Mr Navalny had called for protests on Sunday across Russia and the rest of the world against the invasion.

On Sunday, thousands of protesters chanted “No to war!” and “Shame on you!”, according to videos posted on social media by opposition activists and bloggers.

Dozens in the Urals city of Yekaterinburg were shown being detained, with one man shown being beaten on the ground by police in riot gear. A mural in the city showing President Vladimir Putin was also defaced.

Additionally, about 2,000 people attended an anti-war protest in Kazakhstan’s biggest city Almaty, according to videos posted on social media. Reuters was unable to independently verify the posts.

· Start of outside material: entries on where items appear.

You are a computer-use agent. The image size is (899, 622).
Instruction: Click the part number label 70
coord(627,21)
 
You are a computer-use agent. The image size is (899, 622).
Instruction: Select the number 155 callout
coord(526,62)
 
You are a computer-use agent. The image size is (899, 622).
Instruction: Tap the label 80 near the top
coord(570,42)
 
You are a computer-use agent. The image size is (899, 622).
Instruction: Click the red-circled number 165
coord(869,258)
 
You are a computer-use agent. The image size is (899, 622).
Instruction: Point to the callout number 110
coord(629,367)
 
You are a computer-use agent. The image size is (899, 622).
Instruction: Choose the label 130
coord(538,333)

Maria Kuznetsova, OVD-Info’s spokeswoman, speaking by telephone from Tbilisi, the capital of Georgia, said: “The screws are being fully tightened – essentially we are witnessing military censorship.

”We are seeing rather big protests today, even in Siberian cities where we only rarely saw such numbers of arrests.”

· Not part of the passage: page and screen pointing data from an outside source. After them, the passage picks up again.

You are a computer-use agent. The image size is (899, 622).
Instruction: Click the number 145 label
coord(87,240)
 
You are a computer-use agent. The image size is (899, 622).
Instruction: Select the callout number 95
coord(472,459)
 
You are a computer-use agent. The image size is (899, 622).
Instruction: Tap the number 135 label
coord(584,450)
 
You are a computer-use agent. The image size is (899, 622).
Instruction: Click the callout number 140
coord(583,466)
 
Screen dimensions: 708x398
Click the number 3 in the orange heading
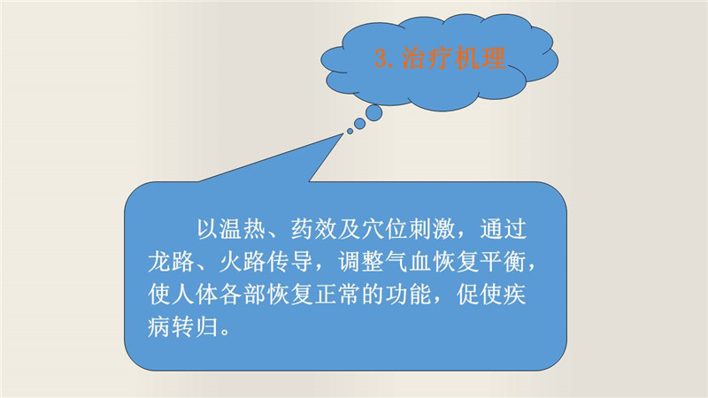tap(381, 58)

Some Russian state-controlled media carried brief reports about the protests but they did not feature high in news bulletins.

RIA news agency said the Manezhnaya Square in Moscow, next to the Kremlin, had been “liberated” by police.

RIA also showed footage of what looked to be supporters of the Kremlin driving along the embankment in Moscow with Russian flags and displaying the “Z” and “V” markings used by Russian forces on tanks operating in Ukraine.

Patriarch Kirill, head of the Russian Orthodox Church, said Russian values were being tested by the West, which offered only excessive consumption and the illusion of freedom.

Putin has referred to February 24’s invasion as a “special military operation”.